> _WHAT NEEDS TO BE DONE_
Rewrite the entries below, swapping every "Instruction" for "Command" and leaving everything else unchanged.

> _MATERIAL TO PROCESS_
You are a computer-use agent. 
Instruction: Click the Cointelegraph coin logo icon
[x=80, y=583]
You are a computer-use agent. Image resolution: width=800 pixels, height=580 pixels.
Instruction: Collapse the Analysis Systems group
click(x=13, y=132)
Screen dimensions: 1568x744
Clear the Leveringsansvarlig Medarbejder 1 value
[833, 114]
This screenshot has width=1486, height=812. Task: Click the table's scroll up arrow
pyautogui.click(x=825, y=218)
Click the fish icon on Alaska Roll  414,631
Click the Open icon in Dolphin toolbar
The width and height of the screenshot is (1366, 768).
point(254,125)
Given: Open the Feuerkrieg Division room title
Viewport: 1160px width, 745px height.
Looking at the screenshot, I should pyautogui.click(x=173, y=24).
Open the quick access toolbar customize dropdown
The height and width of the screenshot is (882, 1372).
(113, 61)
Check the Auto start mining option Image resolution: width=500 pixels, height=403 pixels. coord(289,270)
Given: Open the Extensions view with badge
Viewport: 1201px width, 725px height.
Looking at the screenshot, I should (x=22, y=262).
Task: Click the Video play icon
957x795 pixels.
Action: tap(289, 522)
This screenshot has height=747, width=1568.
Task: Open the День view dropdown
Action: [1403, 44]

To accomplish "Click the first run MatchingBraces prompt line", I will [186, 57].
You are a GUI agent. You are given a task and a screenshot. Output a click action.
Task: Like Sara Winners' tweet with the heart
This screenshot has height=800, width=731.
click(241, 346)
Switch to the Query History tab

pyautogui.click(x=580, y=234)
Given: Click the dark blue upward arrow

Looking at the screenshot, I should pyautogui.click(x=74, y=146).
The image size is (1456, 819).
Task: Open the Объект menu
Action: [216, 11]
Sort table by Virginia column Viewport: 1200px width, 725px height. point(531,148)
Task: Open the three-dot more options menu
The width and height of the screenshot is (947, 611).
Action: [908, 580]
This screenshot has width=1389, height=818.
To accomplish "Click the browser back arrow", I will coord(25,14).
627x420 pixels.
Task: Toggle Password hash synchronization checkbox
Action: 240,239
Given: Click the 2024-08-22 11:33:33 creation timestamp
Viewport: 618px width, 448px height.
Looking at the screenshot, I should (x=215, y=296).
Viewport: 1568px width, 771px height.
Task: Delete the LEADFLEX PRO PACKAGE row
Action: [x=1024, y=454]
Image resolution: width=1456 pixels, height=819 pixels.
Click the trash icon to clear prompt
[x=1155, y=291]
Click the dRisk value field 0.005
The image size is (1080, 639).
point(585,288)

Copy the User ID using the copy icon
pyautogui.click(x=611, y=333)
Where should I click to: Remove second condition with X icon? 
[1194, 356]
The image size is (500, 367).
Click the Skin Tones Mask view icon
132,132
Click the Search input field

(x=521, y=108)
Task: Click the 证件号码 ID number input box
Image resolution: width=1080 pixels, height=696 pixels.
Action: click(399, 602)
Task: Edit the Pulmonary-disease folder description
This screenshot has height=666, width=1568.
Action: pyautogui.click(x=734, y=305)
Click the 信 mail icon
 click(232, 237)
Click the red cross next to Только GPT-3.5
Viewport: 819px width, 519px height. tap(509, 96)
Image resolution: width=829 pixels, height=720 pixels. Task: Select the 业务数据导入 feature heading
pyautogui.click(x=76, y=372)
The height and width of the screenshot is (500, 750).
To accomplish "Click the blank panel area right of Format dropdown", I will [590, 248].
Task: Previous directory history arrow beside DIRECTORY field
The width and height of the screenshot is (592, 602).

> _ANSWER BELOW_
You are a computer-use agent. 
Command: Click the Cointelegraph coin logo icon
[x=80, y=583]
You are a computer-use agent. Image resolution: width=800 pixels, height=580 pixels.
Command: Collapse the Analysis Systems group
click(x=13, y=132)
Screen dimensions: 1568x744
Clear the Leveringsansvarlig Medarbejder 1 value
[833, 114]
This screenshot has width=1486, height=812. Task: Click the table's scroll up arrow
pyautogui.click(x=825, y=218)
Click the fish icon on Alaska Roll  414,631
Click the Open icon in Dolphin toolbar
The width and height of the screenshot is (1366, 768).
point(254,125)
Given: Open the Feuerkrieg Division room title
Viewport: 1160px width, 745px height.
Looking at the screenshot, I should pyautogui.click(x=173, y=24).
Open the quick access toolbar customize dropdown
The height and width of the screenshot is (882, 1372).
(113, 61)
Check the Auto start mining option Image resolution: width=500 pixels, height=403 pixels. coord(289,270)
Given: Open the Extensions view with badge
Viewport: 1201px width, 725px height.
Looking at the screenshot, I should (x=22, y=262).
Task: Click the Video play icon
957x795 pixels.
Action: tap(289, 522)
This screenshot has height=747, width=1568.
Task: Open the День view dropdown
Action: [1403, 44]

To accomplish "Click the first run MatchingBraces prompt line", I will [186, 57].
You are a GUI agent. You are given a task and a screenshot. Output a click action.
Task: Like Sara Winners' tweet with the heart
This screenshot has height=800, width=731.
click(241, 346)
Switch to the Query History tab

pyautogui.click(x=580, y=234)
Given: Click the dark blue upward arrow

Looking at the screenshot, I should pyautogui.click(x=74, y=146).
The image size is (1456, 819).
Task: Open the Объект menu
Action: [216, 11]
Sort table by Virginia column Viewport: 1200px width, 725px height. point(531,148)
Task: Open the three-dot more options menu
The width and height of the screenshot is (947, 611).
Action: [908, 580]
This screenshot has width=1389, height=818.
To accomplish "Click the browser back arrow", I will coord(25,14).
627x420 pixels.
Task: Toggle Password hash synchronization checkbox
Action: 240,239
Given: Click the 2024-08-22 11:33:33 creation timestamp
Viewport: 618px width, 448px height.
Looking at the screenshot, I should (x=215, y=296).
Viewport: 1568px width, 771px height.
Task: Delete the LEADFLEX PRO PACKAGE row
Action: [x=1024, y=454]
Image resolution: width=1456 pixels, height=819 pixels.
Click the trash icon to clear prompt
[x=1155, y=291]
Click the dRisk value field 0.005
The image size is (1080, 639).
point(585,288)

Copy the User ID using the copy icon
pyautogui.click(x=611, y=333)
Where should I click to: Remove second condition with X icon? 
[1194, 356]
The image size is (500, 367).
Click the Skin Tones Mask view icon
132,132
Click the Search input field

(x=521, y=108)
Task: Click the 证件号码 ID number input box
Image resolution: width=1080 pixels, height=696 pixels.
Action: click(399, 602)
Task: Edit the Pulmonary-disease folder description
This screenshot has height=666, width=1568.
Action: pyautogui.click(x=734, y=305)
Click the 信 mail icon
 click(232, 237)
Click the red cross next to Только GPT-3.5
Viewport: 819px width, 519px height. tap(509, 96)
Image resolution: width=829 pixels, height=720 pixels. Task: Select the 业务数据导入 feature heading
pyautogui.click(x=76, y=372)
The height and width of the screenshot is (500, 750).
To accomplish "Click the blank panel area right of Format dropdown", I will [590, 248].
Task: Previous directory history arrow beside DIRECTORY field
The width and height of the screenshot is (592, 602).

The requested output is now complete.